Euro and Gold Soar as US Dollar Weakens Amid Trade Tensions

Euro and Gold Soar as US Dollar Weakens Amid Trade Tensions

On Thursday evening after the close, foreign exchange and commodities markets experienced extraordinary movements. So it’s not surprising that the euro and gold prices both shot up to record levels. What happened The EUR/USD currency pair erupted to its tallest bids in nearly two years. It closed above the 1.1200 handle for the first time in 21 months. The US Dollar Index fell once more, nearing multi-month lows around the 101 level. This sharp drop is representative of a larger, troubling trend—an overall cooling of dollar flows.

Gold prices skyrocketed to an incredible $3,176. This astonishing leap is actually a 3% increase from the day before. Analysts now confirm that the increasing price of gold is directly related to the falling US dollar. Interestingly, they highlight continued tensions in the US-China trade relationship as a driver, too. The Trump administration’s last-minute pivot away from its tariffs has contributed to this dynamic, resulting in a softening of US dollar flows.

The US-China trade war is heating up. Economists today decry it as a full-blown economic divorce, and they find few winners coming out of the contentious split. There are signs that tensions have started to ease, but the effects on financial markets continue to be dramatic. Combined with the US dollar’s continued weakening – thanks in part to the ongoing, self-inflicted trade war – precious metals, especially gold, are getting a steroids-like boost.

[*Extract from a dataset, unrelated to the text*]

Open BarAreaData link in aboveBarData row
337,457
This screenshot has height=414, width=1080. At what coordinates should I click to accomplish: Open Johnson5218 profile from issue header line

No currency moved more violently than the Swiss franc, rocketing upward by 4%. This increase constitutes one of the biggest increases in history for any of the world’s free-floating currencies. The euro jumped to its largest one-day increase since 2015 eclipsing the $1.1240 threshold. Simultaneously, the Bund market in the eurozone was performing extraordinarily well, indicating a flight of capital away from U.S. assets toward European securities.

The other Australian dollar resumed its recent bullishness, gaining ground to approach the 0.6240 area.… foreign exchange markets are active and optimistic. In stark contrast, Asian stock futures – particularly in Japan are hitting the skids. Japanese stock futures at one point were down almost 4% at Friday’s open. This drop is a bitter wake-up call following an incredible 9% surge on Thursday.

The surprise outcomes are just that—a surprise because market participants are on high alert watching how this change in geopolitical dynamics will impact economic fundamentals.

“The red flag moment is when US yields spike while the Bunds rally. That’s when you know something’s broken and capital is bailing stateside.” – SPI Asset Management

The Federal Reserve’s new dovish communication stance is a frustrating wrinkle to these market shifts. As global investors react to these uncertainties, the need for safe-haven assets has never been greater.